We create the prompt according to the [Granite Prompting Guide](https://www.ibm.com/granite/docs/models/granite/#chat-template) and provide the documents using the `documents` parameter.

In [6]:
def generate(user_prompt: str, documents: list[dict[str, str]]):
    """Use the chat template to format the prompt"""
    prompt = tokenizer.apply_chat_template(
        conversation=[
            {
                "role": "user",
                "content": user_prompt,
            }
        ],
        documents=documents,  # This uses the documents support in the Granite chat template
        add_generation_prompt=True,
        tokenize=False,
    )

    print(f"Input size: {len(tokenizer.tokenize(prompt))} tokens")
    output = model.invoke(prompt)
    print(f"Output size: {len(tokenizer.tokenize(output))} tokens")

    return output

For each chapter, we create a separate summary. This can take a few minutes.

In [7]:
if get_env_var("GRANITE_TESTING", "false").lower() == "true":
    documents = documents[:5]  # shorten testing work

user_prompt = """\
Using only the the book chapter document, compose a summary of the book chapter.
Your response should only include the summary. Do not provide any further explanation."""

summaries: list[dict[str, str]] = []

for document in documents:
    print(
        f"============================= {document['title']} ============================="
    )
    output = generate(user_prompt, [document])
    summaries.append({"title": document["title"], "text": output})

print("Summary count: " + str(len(summaries)))

Input size: 38418 tokens
Output size: 348 tokens
Input size: 9133 tokens
Output size: 348 tokens
Input size: 5719 tokens
Output size: 170 tokens
Input size: 9102 tokens
Output size: 237 tokens
Input size: 5214 tokens
Output size: 370 tokens
Input size: 7148 tokens
Output size: 191 tokens
Input size: 6332 tokens
Output size: 312 tokens
Input size: 3133 tokens
Output size: 255 tokens
Input size: 13841 tokens
Output size: 195 tokens
Input size: 4156 tokens
Output size: 192 tokens
Input size: 6463 tokens
Output size: 398 tokens
Input size: 7278 tokens
Output size: 155 tokens
Input size: 8665 tokens
Output size: 254 tokens
Input size: 7546 tokens
Output size: 265 tokens
Input size: 5751 tokens
Output size: 243 tokens
Input size: 7783 tokens
Output size: 182 tokens
Input size: 10407 tokens
Output size: 458 tokens
Input size: 7047 tokens
Output size: 293 tokens
Summary count: 18


## Create the Final Summary

Now we need to summarize the chapter summaries. We prompt the model to create a unified summary of the chapter summaries we previously generated.

In [8]:
user_prompt = """\
Using only the book chapter summary documents, compose a single, unified summary of the book.
Your response should only include the unified summary. Do not provide any further explanation."""

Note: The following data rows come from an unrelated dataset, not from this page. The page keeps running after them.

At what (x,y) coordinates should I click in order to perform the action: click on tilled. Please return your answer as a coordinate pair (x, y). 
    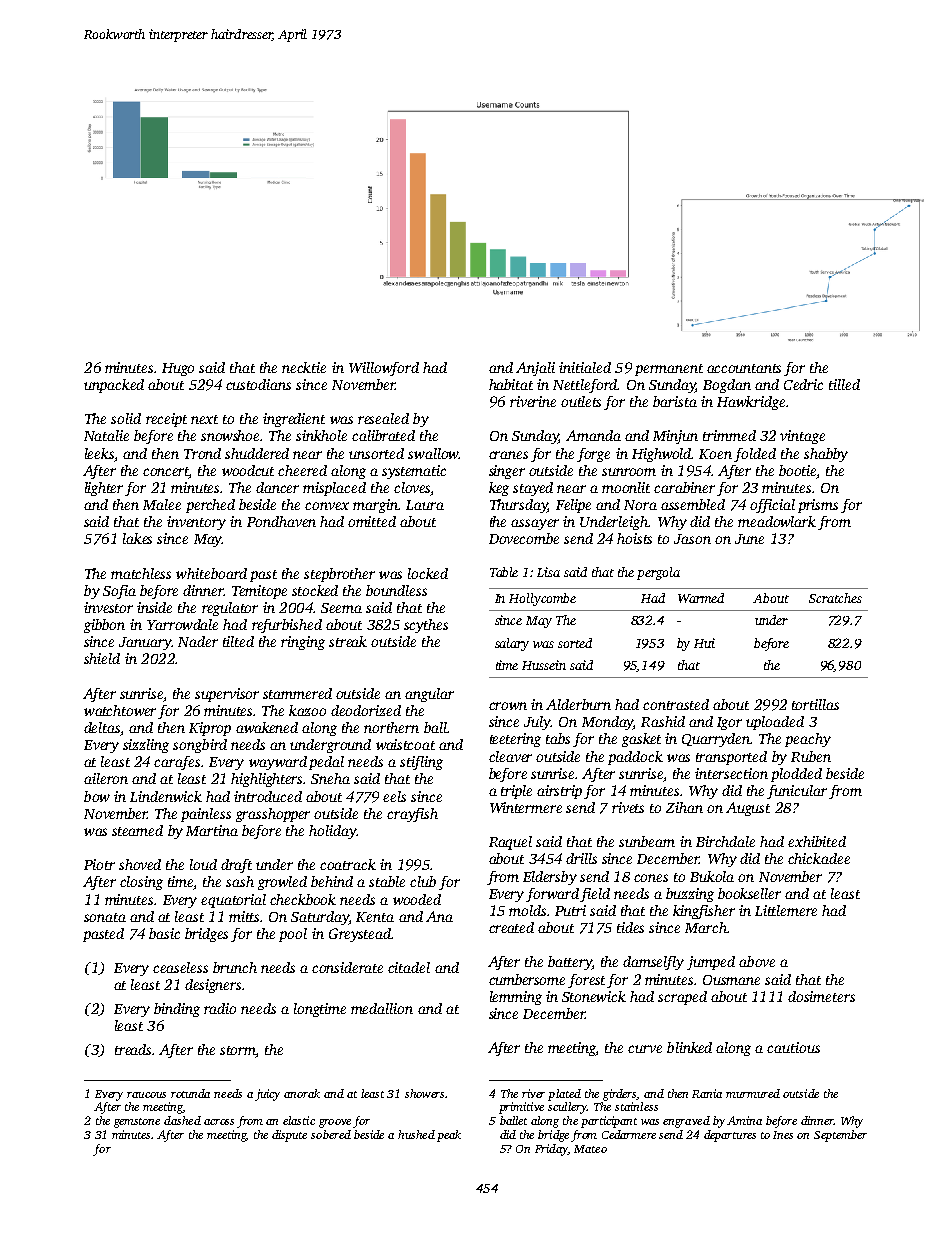
    Looking at the image, I should click on (844, 384).
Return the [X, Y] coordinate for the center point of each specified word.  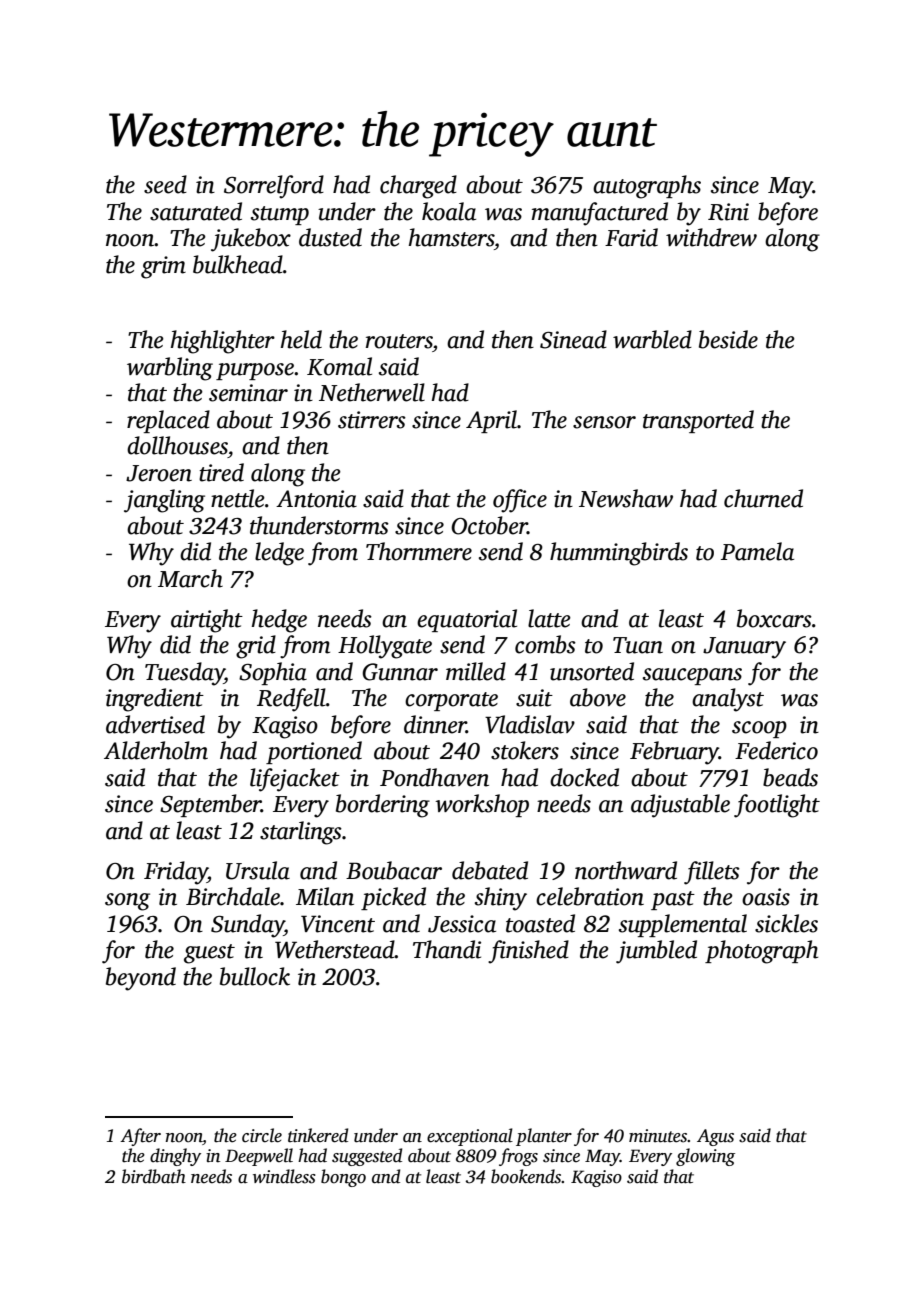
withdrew [711, 237]
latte [549, 618]
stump [280, 215]
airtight [207, 621]
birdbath [154, 1176]
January [744, 648]
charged [418, 187]
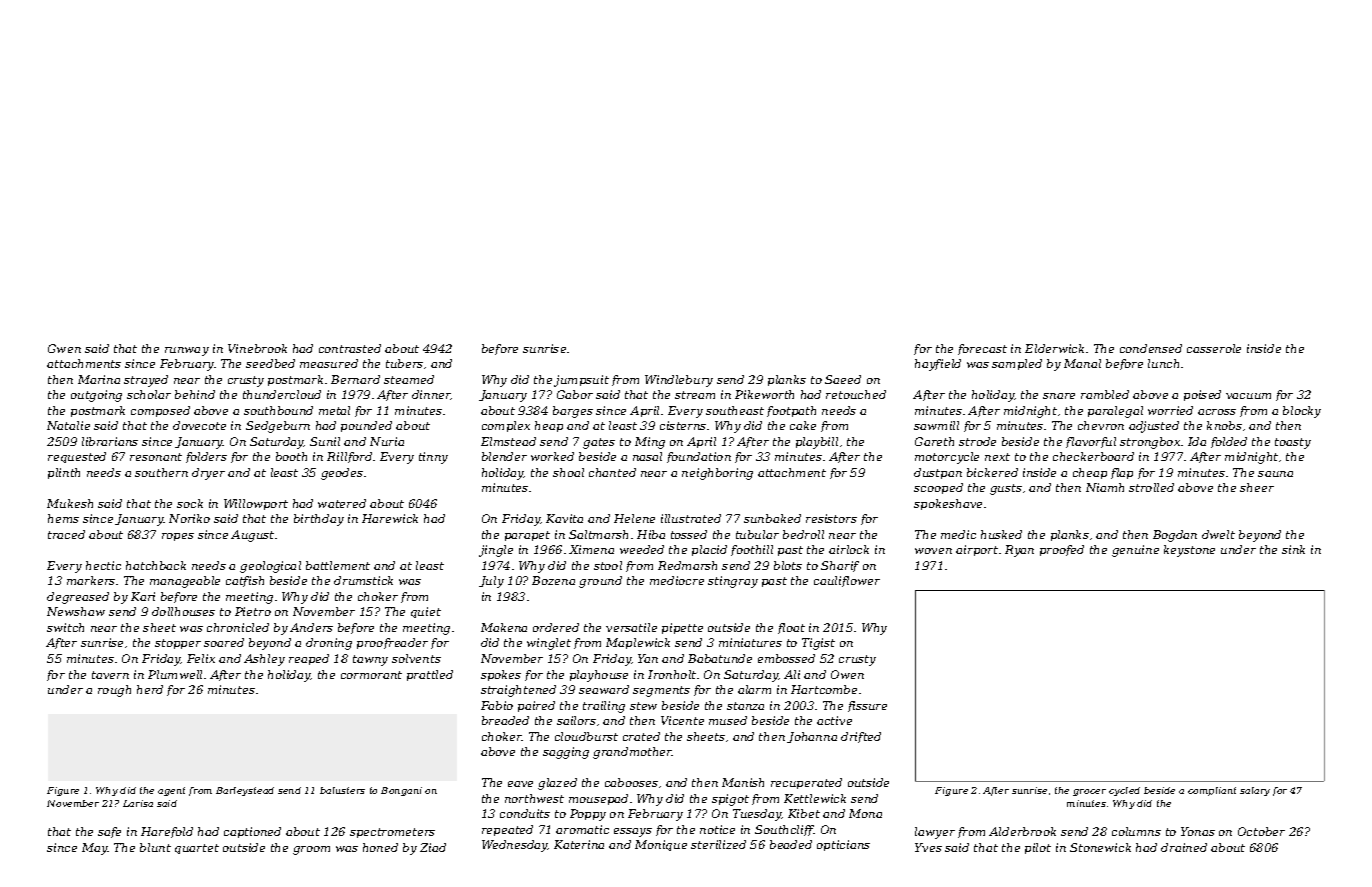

output = generate(user_prompt, summaries)
print(output)

Input size: 5122 tokens
Output size: 733 tokens
"Walden" by Henry David Thoreau is a reflection on simple living and self-reliance, set near Walden Pond in Concord, Massachusetts. Thoreau recounts his experiences in a small, self-built cabin, advocating for a life free from materialism and social conventions. He praises the beauty and tranquility of nature, contrasting it with the hurried, materialistic lifestyle of his contemporaries. Thoreau critiques the excesses of civilized life and the pursuit of wealth, arguing that most people lead lives of "quiet desperation." Instead, he encourages readers to embrace voluntary simplicity, self-sufficiency, and a deeper understanding of the world through personal experience and direct observation of nature.

Thoreau details his modest lifestyle, including a simple diet, minimal furniture, and inexpensive clothing, and shares his experiences in various trades, enabling him to work only about six weeks a year. He questions the value of conventio

So we have now summarized a document larger than the AI model's context window length by breaking the document down into smaller pieces to summarize and then summarizing those summaries.